— start Text segment —

If MusicBrainz database unavailable, return AcoustID data only
Graceful degradation (no metadata enrichment)

Chromaprint Integration

Library Information

Name: Chromaprint
Version: Built from source (commit 41a3e8fb)
License: MIT
Language: C++
Wrapper: acoustid-ext (C extension for Python)

Repository: https://github.com/acoustid/chromaprint

Build Process

Dockerfile (docker/Dockerfile):

# Stage 1: Build Chromaprint
FROM ubuntu:24.04 AS chromaprint-build

RUN apt-get update && apt-get install -y \
    git cmake build-essential libfftw3-dev

WORKDIR /build
RUN git clone https://github.com/acoustid/chromaprint.git && \
    cd chromaprint && \
    git checkout 41a3e8fb && \
    cmake -DCMAKE_BUILD_TYPE=Release . && \
    make && \
    make install

# Stage 2: Build acoustid-ext
FROM ubuntu:24.04 AS builder

COPY --from=chromaprint-build /usr/local/lib/libchromaprint.so* /usr/local/lib/
COPY --from=chromaprint-build /usr/local/include/chromaprint.h /usr/local/include/

RUN pip install acoustid-ext

Python Extension (acoustid-ext)

Package: acoustid-ext
File: acoustid/fingerprint.py

Functions Exposed:

from acoustid_ext import (
    decode_fingerprint,
    encode_fingerprint,
    compress_fingerprint,
    decompress_fingerprint,
    fingerprint_compare
)

— end Text segment —

Direction:
Continue the Chromaprint integration documentation above, starting right after its final line.

— start Data section —

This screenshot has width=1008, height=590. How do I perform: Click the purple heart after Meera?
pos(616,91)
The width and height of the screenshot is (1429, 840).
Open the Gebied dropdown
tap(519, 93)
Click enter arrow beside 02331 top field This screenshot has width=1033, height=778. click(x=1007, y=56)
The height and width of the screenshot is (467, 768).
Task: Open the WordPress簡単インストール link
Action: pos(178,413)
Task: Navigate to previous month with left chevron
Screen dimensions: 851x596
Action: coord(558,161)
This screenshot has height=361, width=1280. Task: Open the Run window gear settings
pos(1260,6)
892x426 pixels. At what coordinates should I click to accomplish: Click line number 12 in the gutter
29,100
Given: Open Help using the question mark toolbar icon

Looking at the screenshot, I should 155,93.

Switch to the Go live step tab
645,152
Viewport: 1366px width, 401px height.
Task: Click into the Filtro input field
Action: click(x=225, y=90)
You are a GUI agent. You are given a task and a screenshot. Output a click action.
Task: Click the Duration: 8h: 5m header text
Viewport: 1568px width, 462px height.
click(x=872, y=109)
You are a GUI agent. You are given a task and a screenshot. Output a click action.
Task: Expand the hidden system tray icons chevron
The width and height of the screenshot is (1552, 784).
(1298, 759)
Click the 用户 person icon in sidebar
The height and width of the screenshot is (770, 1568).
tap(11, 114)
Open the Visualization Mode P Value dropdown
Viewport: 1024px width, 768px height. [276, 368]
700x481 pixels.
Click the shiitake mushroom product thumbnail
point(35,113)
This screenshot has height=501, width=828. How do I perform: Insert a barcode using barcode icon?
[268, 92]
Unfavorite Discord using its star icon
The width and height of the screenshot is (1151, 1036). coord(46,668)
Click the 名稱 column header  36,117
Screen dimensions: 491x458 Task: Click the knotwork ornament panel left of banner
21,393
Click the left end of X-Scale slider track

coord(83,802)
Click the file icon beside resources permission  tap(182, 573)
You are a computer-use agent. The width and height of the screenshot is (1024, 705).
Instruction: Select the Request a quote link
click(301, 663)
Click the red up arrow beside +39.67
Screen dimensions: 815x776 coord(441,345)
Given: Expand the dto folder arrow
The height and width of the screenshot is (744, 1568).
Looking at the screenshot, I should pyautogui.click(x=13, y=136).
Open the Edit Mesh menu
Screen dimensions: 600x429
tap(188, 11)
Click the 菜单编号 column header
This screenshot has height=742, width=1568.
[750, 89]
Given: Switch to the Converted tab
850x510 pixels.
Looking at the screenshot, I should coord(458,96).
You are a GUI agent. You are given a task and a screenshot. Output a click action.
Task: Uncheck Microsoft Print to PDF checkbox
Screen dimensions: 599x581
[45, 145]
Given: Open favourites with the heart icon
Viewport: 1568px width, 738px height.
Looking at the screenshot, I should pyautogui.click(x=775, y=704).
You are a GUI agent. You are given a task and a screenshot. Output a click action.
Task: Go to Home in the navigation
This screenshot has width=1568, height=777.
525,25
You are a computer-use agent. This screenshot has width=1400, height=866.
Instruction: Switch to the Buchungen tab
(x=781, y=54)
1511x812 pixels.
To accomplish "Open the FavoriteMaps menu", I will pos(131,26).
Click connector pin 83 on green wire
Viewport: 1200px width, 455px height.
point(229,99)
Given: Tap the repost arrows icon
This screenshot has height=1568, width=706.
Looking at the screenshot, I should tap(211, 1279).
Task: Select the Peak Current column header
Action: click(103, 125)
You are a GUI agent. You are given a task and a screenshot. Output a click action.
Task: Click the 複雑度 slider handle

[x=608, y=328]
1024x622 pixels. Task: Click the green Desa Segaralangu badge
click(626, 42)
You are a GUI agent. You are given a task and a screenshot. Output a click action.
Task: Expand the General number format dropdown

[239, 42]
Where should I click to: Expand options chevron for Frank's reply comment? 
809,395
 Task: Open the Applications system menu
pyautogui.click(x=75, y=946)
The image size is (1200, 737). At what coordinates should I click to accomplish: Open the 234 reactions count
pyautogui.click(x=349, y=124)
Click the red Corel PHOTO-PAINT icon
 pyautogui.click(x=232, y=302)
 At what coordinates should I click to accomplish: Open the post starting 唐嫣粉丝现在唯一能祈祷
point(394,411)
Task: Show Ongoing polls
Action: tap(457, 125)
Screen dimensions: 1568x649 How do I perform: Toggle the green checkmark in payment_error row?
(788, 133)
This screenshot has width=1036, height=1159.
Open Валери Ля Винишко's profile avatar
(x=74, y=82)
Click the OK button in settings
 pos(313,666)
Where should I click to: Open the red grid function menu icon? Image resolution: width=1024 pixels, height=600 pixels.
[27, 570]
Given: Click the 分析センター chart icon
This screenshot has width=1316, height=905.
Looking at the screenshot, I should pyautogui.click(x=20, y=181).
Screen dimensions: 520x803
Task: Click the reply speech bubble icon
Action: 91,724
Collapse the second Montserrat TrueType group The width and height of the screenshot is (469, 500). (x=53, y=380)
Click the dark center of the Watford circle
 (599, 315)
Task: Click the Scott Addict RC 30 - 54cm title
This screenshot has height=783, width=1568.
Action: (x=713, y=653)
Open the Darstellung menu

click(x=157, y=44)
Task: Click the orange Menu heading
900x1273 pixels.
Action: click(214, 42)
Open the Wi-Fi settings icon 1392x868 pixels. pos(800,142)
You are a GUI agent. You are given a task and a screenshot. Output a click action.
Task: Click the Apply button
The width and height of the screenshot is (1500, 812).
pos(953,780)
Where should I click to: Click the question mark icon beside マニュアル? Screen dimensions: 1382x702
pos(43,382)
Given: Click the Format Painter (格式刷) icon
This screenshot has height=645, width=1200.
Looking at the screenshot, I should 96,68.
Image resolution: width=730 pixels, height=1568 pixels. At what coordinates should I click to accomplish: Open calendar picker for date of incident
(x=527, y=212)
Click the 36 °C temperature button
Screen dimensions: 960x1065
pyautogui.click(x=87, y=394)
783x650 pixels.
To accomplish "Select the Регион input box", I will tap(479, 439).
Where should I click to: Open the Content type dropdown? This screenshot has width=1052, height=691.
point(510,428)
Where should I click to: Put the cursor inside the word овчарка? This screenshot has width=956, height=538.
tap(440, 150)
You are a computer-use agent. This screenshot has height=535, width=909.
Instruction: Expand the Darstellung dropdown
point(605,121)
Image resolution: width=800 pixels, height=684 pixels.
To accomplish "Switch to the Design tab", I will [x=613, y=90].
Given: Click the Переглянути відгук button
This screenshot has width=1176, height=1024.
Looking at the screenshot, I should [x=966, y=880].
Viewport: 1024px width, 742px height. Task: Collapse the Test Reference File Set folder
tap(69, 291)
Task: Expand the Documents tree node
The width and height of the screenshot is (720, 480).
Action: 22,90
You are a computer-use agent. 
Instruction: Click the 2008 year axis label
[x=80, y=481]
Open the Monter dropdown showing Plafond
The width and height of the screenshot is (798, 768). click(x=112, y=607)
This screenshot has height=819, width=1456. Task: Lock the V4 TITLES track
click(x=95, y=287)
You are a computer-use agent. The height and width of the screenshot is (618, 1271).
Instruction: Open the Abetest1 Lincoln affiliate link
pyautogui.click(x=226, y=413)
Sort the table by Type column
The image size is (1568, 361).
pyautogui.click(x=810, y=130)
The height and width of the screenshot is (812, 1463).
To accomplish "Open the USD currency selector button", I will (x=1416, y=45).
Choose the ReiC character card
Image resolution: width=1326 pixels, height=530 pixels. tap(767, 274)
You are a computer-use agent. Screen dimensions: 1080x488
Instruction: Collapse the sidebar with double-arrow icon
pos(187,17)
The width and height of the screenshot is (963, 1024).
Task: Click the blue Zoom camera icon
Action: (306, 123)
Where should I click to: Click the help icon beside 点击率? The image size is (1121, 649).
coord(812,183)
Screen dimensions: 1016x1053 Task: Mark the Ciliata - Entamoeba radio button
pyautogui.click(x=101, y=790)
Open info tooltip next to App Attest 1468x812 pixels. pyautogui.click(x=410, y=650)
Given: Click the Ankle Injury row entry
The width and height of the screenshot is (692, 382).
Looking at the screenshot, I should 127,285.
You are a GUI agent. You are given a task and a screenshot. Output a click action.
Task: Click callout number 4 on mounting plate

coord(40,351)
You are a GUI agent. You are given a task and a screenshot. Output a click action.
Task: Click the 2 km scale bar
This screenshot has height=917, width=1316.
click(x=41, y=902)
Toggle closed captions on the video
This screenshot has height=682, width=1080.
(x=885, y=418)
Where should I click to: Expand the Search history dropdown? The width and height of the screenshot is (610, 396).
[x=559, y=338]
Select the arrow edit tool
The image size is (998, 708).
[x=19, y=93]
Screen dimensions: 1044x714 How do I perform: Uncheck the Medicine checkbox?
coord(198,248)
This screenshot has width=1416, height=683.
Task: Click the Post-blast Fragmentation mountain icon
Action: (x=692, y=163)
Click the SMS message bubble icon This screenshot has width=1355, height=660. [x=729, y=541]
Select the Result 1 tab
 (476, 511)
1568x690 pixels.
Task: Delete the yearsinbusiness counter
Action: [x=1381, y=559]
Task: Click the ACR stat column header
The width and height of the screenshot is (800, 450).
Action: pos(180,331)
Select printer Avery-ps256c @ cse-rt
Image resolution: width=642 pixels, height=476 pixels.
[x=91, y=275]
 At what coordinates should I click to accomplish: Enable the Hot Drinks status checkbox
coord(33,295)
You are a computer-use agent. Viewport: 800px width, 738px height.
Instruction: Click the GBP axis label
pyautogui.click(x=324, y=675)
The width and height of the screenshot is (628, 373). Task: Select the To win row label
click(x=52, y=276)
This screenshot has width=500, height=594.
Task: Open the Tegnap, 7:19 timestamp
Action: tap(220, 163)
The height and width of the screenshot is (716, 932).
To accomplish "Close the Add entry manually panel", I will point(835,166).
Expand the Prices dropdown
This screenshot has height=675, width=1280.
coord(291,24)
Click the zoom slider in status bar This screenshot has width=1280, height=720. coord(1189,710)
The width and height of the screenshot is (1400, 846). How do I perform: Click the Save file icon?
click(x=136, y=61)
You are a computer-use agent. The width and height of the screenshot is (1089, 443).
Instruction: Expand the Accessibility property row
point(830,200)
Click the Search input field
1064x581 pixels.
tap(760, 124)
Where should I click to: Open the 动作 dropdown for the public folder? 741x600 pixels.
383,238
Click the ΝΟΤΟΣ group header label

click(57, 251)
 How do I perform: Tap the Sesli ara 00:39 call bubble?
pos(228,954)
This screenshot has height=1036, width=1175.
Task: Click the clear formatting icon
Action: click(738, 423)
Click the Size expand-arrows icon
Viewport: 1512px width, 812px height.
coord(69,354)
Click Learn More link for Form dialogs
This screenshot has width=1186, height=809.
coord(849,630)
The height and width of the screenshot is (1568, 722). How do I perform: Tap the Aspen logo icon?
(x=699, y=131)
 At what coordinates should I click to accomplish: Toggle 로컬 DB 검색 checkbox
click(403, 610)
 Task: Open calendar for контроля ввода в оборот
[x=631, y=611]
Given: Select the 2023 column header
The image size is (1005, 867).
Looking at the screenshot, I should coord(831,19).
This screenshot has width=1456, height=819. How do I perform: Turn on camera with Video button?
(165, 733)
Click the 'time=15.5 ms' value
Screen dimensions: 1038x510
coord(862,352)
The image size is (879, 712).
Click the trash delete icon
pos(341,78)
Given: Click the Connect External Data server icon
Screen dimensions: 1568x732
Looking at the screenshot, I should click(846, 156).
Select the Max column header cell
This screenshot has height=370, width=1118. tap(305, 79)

— end Data section —

Result for this exercise:
Function Signatures:

Function	Input	Output	Purpose
`decode_fingerprint(data)`	bytes/str	list[int]	Decode base64/compressed fingerprint
`encode_fingerprint(hashes)`	list[int]	str	Encode fingerprint to base64
`compress_fingerprint(hashes)`	list[int]	bytes	Compress fingerprint (zstd)
`decompress_fingerprint(data)`	bytes	list[int]	Decompress fingerprint
`fingerprint_compare(fp1, fp2)`	list[int], list[int]	float	Compare similarity (0.0-1.0)

Fingerprint Format

Raw Format (Chromaprint output):

Array of 32-bit unsigned integers
Each integer represents a hash of audio features
Typical length: 100-300 hashes (for 3-5 minute track)

Compressed Format (for transmission):

Base64-encoded compressed data
Compression: zstd or custom Chromaprint compression
Typical size: 200-500 bytes

Example:

# Raw fingerprint
fingerprint = [123456789, 987654321, 456789123, ...]

# Encoded (base64)
encoded = "AQADtNGiJEqUHUemR..."

# Compressed (bytes)
compressed = b'\x28\xb5\x2f\xfd...'

Query Extraction

File: acoustid/fingerprint.py

def extract_query(fingerprint, max_terms=100):
    """Extract query terms from fingerprint for index search.
    
    Args:
        fingerprint: List of 32-bit hash integers
        max_terms: Maximum number of terms to extract
        
    Returns:
        List of term IDs (subset of fingerprint hashes)
    """
    # Select most discriminative terms
    # (implementation uses simhash or random sampling)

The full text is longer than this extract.